Answer with one figure only, the number of lines below in which "computer" occurs.

═══ RECORDS SHOWN

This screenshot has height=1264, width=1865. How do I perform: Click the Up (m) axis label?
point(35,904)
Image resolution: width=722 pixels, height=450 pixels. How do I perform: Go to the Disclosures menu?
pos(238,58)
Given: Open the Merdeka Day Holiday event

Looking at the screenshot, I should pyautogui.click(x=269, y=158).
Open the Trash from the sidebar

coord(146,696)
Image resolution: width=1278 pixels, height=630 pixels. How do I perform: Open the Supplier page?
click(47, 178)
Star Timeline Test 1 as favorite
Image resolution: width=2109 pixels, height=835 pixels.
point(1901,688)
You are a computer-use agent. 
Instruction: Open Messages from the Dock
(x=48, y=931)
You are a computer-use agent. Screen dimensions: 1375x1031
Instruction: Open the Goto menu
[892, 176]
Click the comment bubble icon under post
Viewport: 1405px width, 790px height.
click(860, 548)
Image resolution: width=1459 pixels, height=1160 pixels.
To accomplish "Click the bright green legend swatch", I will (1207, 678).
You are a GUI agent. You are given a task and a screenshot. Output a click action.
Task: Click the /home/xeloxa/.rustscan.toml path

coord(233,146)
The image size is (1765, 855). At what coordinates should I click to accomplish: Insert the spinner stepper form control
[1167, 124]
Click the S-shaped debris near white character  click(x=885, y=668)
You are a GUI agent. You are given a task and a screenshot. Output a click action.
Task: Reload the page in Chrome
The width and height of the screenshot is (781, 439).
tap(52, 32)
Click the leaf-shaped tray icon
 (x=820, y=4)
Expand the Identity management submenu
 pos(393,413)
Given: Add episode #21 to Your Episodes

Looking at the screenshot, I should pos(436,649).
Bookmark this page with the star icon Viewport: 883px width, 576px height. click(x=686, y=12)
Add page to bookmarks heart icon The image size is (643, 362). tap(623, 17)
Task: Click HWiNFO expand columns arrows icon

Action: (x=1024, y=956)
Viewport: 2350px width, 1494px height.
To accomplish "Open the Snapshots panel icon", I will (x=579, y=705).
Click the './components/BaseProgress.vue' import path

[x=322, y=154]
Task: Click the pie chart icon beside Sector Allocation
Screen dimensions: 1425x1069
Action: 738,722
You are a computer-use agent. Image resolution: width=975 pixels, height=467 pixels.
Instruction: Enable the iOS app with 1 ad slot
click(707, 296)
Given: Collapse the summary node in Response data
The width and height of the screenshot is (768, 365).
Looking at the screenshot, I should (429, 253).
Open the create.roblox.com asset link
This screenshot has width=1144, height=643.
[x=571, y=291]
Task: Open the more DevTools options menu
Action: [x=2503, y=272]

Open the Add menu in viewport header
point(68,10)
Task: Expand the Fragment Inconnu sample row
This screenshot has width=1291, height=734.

══════

RESULT FOR THIS EXERCISE: 3